> [TASK STATEMENT]: Please rewrite the entries below, swapping each "Instruction" for "Command" and leaving everything else as it is.

BEGIN

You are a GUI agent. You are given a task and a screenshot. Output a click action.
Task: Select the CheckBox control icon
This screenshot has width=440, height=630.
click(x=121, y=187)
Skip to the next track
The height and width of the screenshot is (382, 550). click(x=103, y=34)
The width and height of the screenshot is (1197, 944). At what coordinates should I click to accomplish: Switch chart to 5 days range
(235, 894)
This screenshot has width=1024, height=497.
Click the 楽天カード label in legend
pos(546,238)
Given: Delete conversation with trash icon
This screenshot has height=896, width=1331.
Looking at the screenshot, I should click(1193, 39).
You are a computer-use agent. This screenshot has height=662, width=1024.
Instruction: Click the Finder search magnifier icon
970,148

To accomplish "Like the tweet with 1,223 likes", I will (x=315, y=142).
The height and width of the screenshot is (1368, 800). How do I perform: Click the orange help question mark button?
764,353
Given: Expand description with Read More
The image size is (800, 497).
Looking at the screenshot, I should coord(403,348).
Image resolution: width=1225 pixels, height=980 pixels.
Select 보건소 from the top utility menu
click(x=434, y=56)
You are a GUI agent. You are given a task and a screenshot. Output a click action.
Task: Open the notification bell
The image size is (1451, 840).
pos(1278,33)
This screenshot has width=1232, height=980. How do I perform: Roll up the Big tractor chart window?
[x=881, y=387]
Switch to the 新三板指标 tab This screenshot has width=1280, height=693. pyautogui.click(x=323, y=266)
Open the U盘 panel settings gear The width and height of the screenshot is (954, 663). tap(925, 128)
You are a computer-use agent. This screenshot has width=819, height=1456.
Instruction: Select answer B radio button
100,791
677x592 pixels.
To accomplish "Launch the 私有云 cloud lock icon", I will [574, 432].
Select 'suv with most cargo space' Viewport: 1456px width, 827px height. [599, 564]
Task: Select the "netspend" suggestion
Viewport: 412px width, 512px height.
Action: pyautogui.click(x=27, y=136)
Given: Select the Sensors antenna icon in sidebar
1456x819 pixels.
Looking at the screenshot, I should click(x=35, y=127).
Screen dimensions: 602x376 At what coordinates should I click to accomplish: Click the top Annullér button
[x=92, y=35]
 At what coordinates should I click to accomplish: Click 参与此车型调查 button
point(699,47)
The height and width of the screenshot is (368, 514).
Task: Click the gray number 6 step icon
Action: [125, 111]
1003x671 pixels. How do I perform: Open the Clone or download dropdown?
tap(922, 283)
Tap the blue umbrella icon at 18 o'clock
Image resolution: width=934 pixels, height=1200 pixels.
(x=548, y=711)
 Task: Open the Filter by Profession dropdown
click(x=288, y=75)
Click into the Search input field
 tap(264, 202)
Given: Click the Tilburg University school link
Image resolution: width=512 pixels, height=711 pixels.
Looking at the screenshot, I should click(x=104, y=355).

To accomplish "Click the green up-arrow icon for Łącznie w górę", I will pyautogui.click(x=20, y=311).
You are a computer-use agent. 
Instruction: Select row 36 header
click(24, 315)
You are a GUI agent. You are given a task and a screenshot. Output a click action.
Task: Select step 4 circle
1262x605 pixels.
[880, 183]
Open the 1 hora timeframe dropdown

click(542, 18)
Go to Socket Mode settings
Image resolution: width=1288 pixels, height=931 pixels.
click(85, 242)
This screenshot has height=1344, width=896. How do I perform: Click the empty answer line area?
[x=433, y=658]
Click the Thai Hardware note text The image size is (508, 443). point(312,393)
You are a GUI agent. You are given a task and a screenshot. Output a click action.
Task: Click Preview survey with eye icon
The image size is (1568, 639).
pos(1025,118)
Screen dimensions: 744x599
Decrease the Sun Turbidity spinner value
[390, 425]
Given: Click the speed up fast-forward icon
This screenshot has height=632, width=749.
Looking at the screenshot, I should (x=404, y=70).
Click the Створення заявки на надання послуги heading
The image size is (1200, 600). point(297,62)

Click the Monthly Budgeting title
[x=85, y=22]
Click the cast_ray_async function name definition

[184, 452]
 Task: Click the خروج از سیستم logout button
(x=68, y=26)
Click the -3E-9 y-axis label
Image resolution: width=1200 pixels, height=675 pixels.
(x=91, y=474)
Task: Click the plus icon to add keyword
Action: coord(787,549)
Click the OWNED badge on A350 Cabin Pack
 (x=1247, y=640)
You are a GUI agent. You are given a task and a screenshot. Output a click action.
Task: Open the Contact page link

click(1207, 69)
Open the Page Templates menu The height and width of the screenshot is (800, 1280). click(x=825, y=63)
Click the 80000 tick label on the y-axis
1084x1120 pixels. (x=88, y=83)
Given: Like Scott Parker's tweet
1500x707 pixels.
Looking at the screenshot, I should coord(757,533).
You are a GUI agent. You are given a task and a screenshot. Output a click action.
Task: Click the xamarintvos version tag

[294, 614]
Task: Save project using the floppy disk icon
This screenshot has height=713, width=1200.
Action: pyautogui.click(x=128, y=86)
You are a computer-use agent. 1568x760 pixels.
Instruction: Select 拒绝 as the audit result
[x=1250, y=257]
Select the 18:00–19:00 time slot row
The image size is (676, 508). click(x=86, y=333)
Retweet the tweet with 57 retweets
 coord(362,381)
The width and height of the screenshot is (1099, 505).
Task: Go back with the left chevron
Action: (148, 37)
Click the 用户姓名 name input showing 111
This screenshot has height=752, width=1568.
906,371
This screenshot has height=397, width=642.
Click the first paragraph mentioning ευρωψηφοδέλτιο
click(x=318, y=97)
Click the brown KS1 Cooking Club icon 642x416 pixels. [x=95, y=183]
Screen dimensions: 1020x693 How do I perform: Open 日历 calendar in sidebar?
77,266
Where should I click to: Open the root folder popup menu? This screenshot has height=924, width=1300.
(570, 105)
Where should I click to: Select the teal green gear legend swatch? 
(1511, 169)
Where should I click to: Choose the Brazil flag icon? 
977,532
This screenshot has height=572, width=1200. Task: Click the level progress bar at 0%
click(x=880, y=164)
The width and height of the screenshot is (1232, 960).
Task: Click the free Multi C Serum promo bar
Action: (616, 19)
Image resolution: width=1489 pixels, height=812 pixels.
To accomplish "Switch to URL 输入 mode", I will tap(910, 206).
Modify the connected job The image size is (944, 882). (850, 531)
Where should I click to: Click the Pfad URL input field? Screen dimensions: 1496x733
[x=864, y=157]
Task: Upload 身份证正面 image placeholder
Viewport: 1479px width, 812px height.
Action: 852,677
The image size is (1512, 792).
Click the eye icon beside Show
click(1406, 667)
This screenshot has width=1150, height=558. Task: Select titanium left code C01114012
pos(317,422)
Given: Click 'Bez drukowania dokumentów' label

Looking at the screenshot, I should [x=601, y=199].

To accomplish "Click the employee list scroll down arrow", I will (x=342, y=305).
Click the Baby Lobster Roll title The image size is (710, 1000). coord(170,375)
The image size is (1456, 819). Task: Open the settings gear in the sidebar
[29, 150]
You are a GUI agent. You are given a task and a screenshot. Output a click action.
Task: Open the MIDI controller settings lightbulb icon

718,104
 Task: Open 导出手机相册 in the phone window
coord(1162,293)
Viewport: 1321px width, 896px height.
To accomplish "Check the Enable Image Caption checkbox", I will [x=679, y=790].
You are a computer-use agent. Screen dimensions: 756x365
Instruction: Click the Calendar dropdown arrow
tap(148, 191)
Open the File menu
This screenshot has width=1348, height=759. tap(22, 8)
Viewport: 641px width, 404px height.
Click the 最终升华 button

END

> [EXERCISE ANSWER]:
You are a GUI agent. You are given a task and a screenshot. Output a click action.
Task: Select the CheckBox control icon
This screenshot has width=440, height=630.
click(x=121, y=187)
Skip to the next track
The height and width of the screenshot is (382, 550). click(x=103, y=34)
The width and height of the screenshot is (1197, 944). At what coordinates should I click to accomplish: Switch chart to 5 days range
(235, 894)
This screenshot has width=1024, height=497.
Click the 楽天カード label in legend
pos(546,238)
Given: Delete conversation with trash icon
This screenshot has height=896, width=1331.
Looking at the screenshot, I should click(1193, 39).
You are a computer-use agent. This screenshot has height=662, width=1024.
Command: Click the Finder search magnifier icon
970,148

To accomplish "Like the tweet with 1,223 likes", I will (x=315, y=142).
The height and width of the screenshot is (1368, 800). How do I perform: Click the orange help question mark button?
764,353
Given: Expand description with Read More
The image size is (800, 497).
Looking at the screenshot, I should coord(403,348).
Image resolution: width=1225 pixels, height=980 pixels.
Select 보건소 from the top utility menu
click(x=434, y=56)
You are a GUI agent. You are given a task and a screenshot. Output a click action.
Task: Open the notification bell
The image size is (1451, 840).
pos(1278,33)
This screenshot has width=1232, height=980. How do I perform: Roll up the Big tractor chart window?
[x=881, y=387]
Switch to the 新三板指标 tab This screenshot has width=1280, height=693. pyautogui.click(x=323, y=266)
Open the U盘 panel settings gear The width and height of the screenshot is (954, 663). tap(925, 128)
You are a computer-use agent. This screenshot has width=819, height=1456.
Command: Select answer B radio button
100,791
677x592 pixels.
To accomplish "Launch the 私有云 cloud lock icon", I will [574, 432].
Select 'suv with most cargo space' Viewport: 1456px width, 827px height. [599, 564]
Task: Select the "netspend" suggestion
Viewport: 412px width, 512px height.
Action: pyautogui.click(x=27, y=136)
Given: Select the Sensors antenna icon in sidebar
1456x819 pixels.
Looking at the screenshot, I should click(x=35, y=127).
Screen dimensions: 602x376 At what coordinates should I click to accomplish: Click the top Annullér button
[x=92, y=35]
 At what coordinates should I click to accomplish: Click 参与此车型调查 button
point(699,47)
The height and width of the screenshot is (368, 514).
Task: Click the gray number 6 step icon
Action: [125, 111]
1003x671 pixels. How do I perform: Open the Clone or download dropdown?
tap(922, 283)
Tap the blue umbrella icon at 18 o'clock
Image resolution: width=934 pixels, height=1200 pixels.
(x=548, y=711)
 Task: Open the Filter by Profession dropdown
click(x=288, y=75)
Click into the Search input field
 tap(264, 202)
Given: Click the Tilburg University school link
Image resolution: width=512 pixels, height=711 pixels.
Looking at the screenshot, I should click(x=104, y=355).

To accomplish "Click the green up-arrow icon for Łącznie w górę", I will pyautogui.click(x=20, y=311).
You are a computer-use agent. 
Command: Select row 36 header
click(24, 315)
You are a GUI agent. You are given a task and a screenshot. Output a click action.
Task: Select step 4 circle
1262x605 pixels.
[880, 183]
Open the 1 hora timeframe dropdown

click(542, 18)
Go to Socket Mode settings
Image resolution: width=1288 pixels, height=931 pixels.
click(85, 242)
This screenshot has height=1344, width=896. How do I perform: Click the empty answer line area?
[x=433, y=658]
Click the Thai Hardware note text The image size is (508, 443). point(312,393)
You are a GUI agent. You are given a task and a screenshot. Output a click action.
Task: Click Preview survey with eye icon
The image size is (1568, 639).
pos(1025,118)
Screen dimensions: 744x599
Decrease the Sun Turbidity spinner value
[390, 425]
Given: Click the speed up fast-forward icon
This screenshot has height=632, width=749.
Looking at the screenshot, I should (x=404, y=70).
Click the Створення заявки на надання послуги heading
The image size is (1200, 600). point(297,62)

Click the Monthly Budgeting title
[x=85, y=22]
Click the cast_ray_async function name definition

[184, 452]
 Task: Click the خروج از سیستم logout button
(x=68, y=26)
Click the -3E-9 y-axis label
Image resolution: width=1200 pixels, height=675 pixels.
(x=91, y=474)
Task: Click the plus icon to add keyword
Action: coord(787,549)
Click the OWNED badge on A350 Cabin Pack
 (x=1247, y=640)
You are a GUI agent. You are given a task and a screenshot. Output a click action.
Task: Open the Contact page link

click(1207, 69)
Open the Page Templates menu The height and width of the screenshot is (800, 1280). click(x=825, y=63)
Click the 80000 tick label on the y-axis
1084x1120 pixels. (x=88, y=83)
Given: Like Scott Parker's tweet
1500x707 pixels.
Looking at the screenshot, I should coord(757,533).
You are a GUI agent. You are given a task and a screenshot. Output a click action.
Task: Click the xamarintvos version tag

[294, 614]
Task: Save project using the floppy disk icon
This screenshot has height=713, width=1200.
Action: pyautogui.click(x=128, y=86)
You are a computer-use agent. 1568x760 pixels.
Command: Select 拒绝 as the audit result
[x=1250, y=257]
Select the 18:00–19:00 time slot row
The image size is (676, 508). click(x=86, y=333)
Retweet the tweet with 57 retweets
 coord(362,381)
The width and height of the screenshot is (1099, 505).
Task: Go back with the left chevron
Action: (148, 37)
Click the 用户姓名 name input showing 111
This screenshot has height=752, width=1568.
906,371
This screenshot has height=397, width=642.
Click the first paragraph mentioning ευρωψηφοδέλτιο
click(x=318, y=97)
Click the brown KS1 Cooking Club icon 642x416 pixels. [x=95, y=183]
Screen dimensions: 1020x693 How do I perform: Open 日历 calendar in sidebar?
77,266
Where should I click to: Open the root folder popup menu? This screenshot has height=924, width=1300.
(570, 105)
Where should I click to: Select the teal green gear legend swatch? 
(1511, 169)
Where should I click to: Choose the Brazil flag icon? 
977,532
This screenshot has height=572, width=1200. Task: Click the level progress bar at 0%
click(x=880, y=164)
The width and height of the screenshot is (1232, 960).
Task: Click the free Multi C Serum promo bar
Action: (616, 19)
Image resolution: width=1489 pixels, height=812 pixels.
To accomplish "Switch to URL 输入 mode", I will tap(910, 206).
Modify the connected job The image size is (944, 882). (850, 531)
Where should I click to: Click the Pfad URL input field? Screen dimensions: 1496x733
[x=864, y=157]
Task: Upload 身份证正面 image placeholder
Viewport: 1479px width, 812px height.
Action: 852,677
The image size is (1512, 792).
Click the eye icon beside Show
click(1406, 667)
This screenshot has width=1150, height=558. Task: Select titanium left code C01114012
pos(317,422)
Given: Click 'Bez drukowania dokumentów' label

Looking at the screenshot, I should [x=601, y=199].

To accomplish "Click the employee list scroll down arrow", I will (x=342, y=305).
Click the Baby Lobster Roll title The image size is (710, 1000). coord(170,375)
The image size is (1456, 819). Task: Open the settings gear in the sidebar
[29, 150]
You are a GUI agent. You are given a task and a screenshot. Output a click action.
Task: Open the MIDI controller settings lightbulb icon

718,104
 Task: Open 导出手机相册 in the phone window
coord(1162,293)
Viewport: 1321px width, 896px height.
To accomplish "Check the Enable Image Caption checkbox", I will [x=679, y=790].
You are a computer-use agent. Screen dimensions: 756x365
Command: Click the Calendar dropdown arrow
tap(148, 191)
Open the File menu
This screenshot has width=1348, height=759. tap(22, 8)
Viewport: 641px width, 404px height.
Click the 最终升华 button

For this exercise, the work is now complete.